The monster stared at the ladle. Its primitive brain short-circuited. The violent, narrative momentum of the kill had been entirely derailed by a structural impossibility.
Kael didn't give it time to process the glitch.
He lunged forward, grabbing a heavy, thick ceramic coffee mug off the adjacent table.
"Rewrite," Kael grunted.
He slammed the ceramic mug directly into the back of the Goblin's skull.
The mug shattered. Sharp ceramic sliced Kael's palm open, but the blunt force trauma caved the monster's fragile skull inward. The Goblin let out a wet, gurgling shriek, collapsing onto the floor, twitching violently in a pool of dark blood.
Kael hit it again with the jagged, broken handle of the mug. And again. He didn't stop until the creature finally dissolved into a shower of blue pixels, leaving behind nothing but the smell of copper.
[ EXPERIENCE GAINED. ]
[ LEVEL UP! ]
[ YOU HAVE 1 UNALLOCATED STAT POINT. ]
Leo crawled out from under the booth. The kid was hyperventilating, staring at the empty space where the monster had died. "You... you turned his knife into a spoon. What... are you a Wizard?"

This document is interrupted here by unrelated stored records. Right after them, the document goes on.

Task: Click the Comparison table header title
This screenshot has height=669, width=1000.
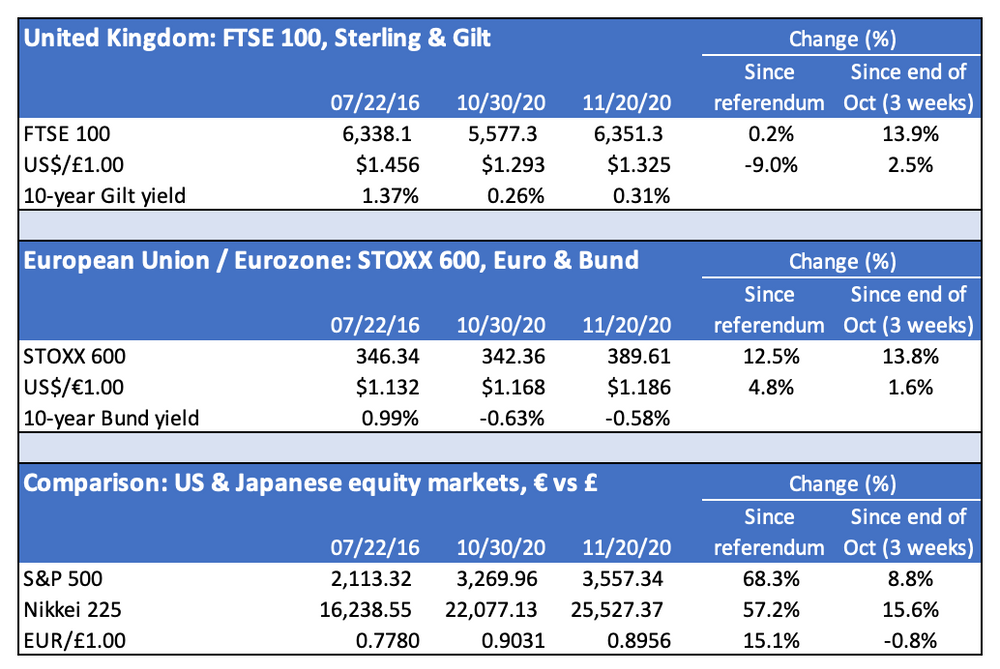Action: [x=311, y=485]
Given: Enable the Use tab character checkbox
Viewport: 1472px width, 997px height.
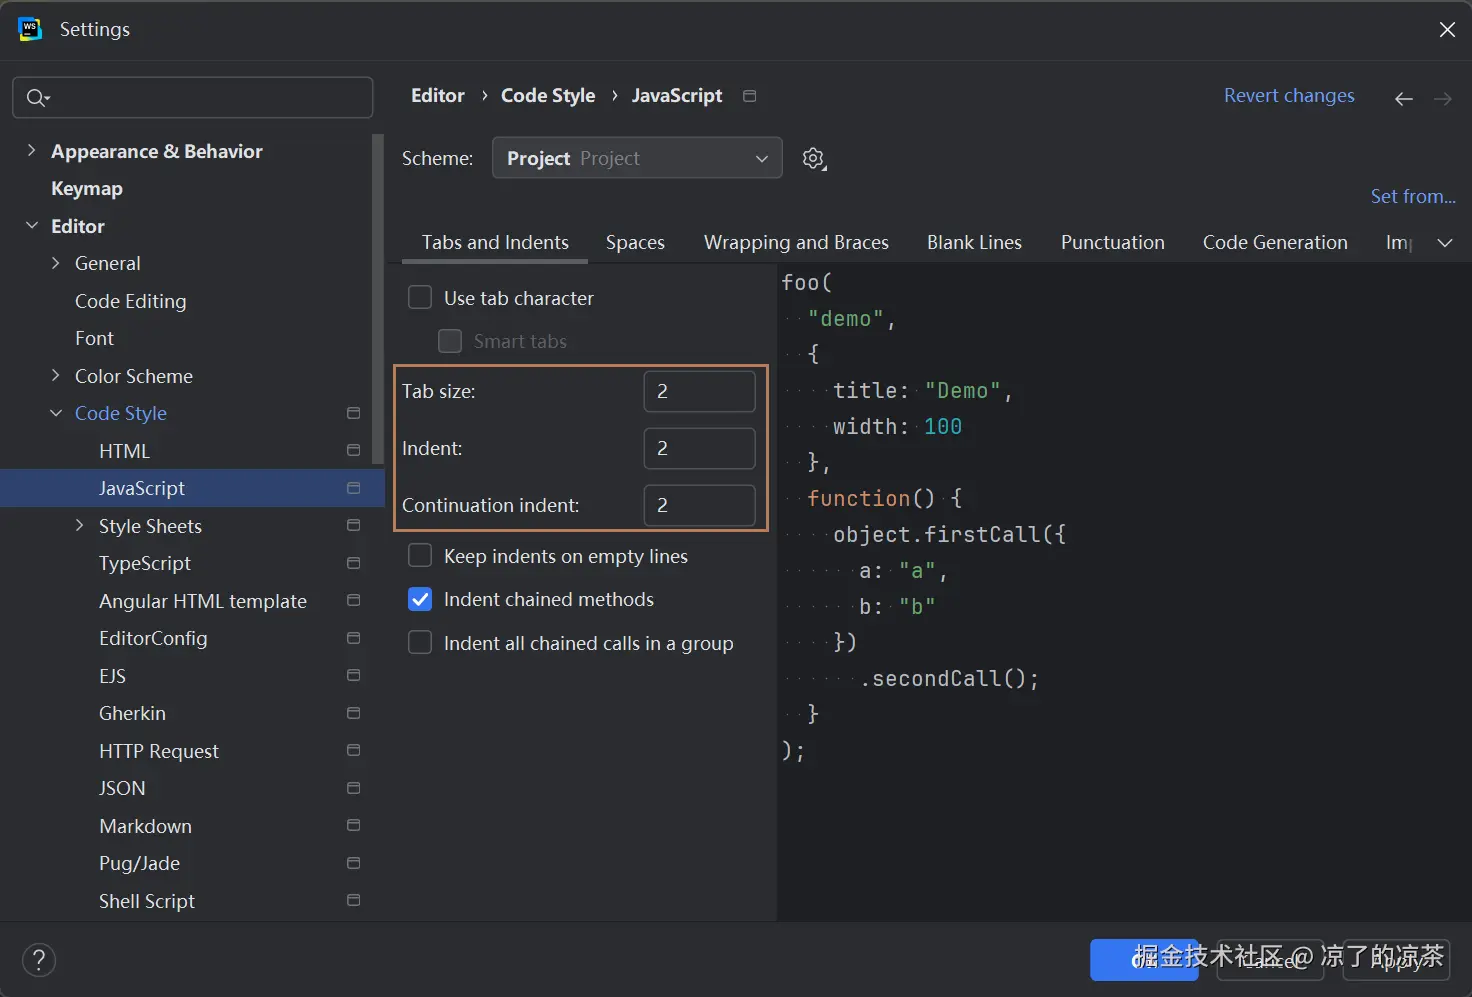Looking at the screenshot, I should pos(420,298).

Kael ignored him. His chest heaved. His hand was bleeding freely. He looked down at the floor.
Lying next to the shattered ceramic was his red pen. A blue System window popped up over it.
[ ITEM RECOGNIZED. ]
[ WOULD YOU LIKE TO BIND "PILOT G-2 PEN" AS YOUR PRIMARY WEAPON? ]
Kael picked it up. He clicked the top.
Click-clack. The sound was sharp enough to cut glass.
He walked to the ruined window of the cafe, looking out at the apocalyptic slaughter tearing his city apart. The sky wasn't blue anymore. It was a terrifying, suffocating gold. And hovering above the burning skyscrapers, massive rings of algorithmic code were slowly turning in the clouds like the eyes of a judgmental god.
The world had become a story. A violent, tragic, horribly constructed first draft.
"I'm not a Wizard, Leo," Kael whispered, a slow, dark grin stretching across his face as he stared up at the golden rings. "I'm an Editor. And this Author is about to get fired."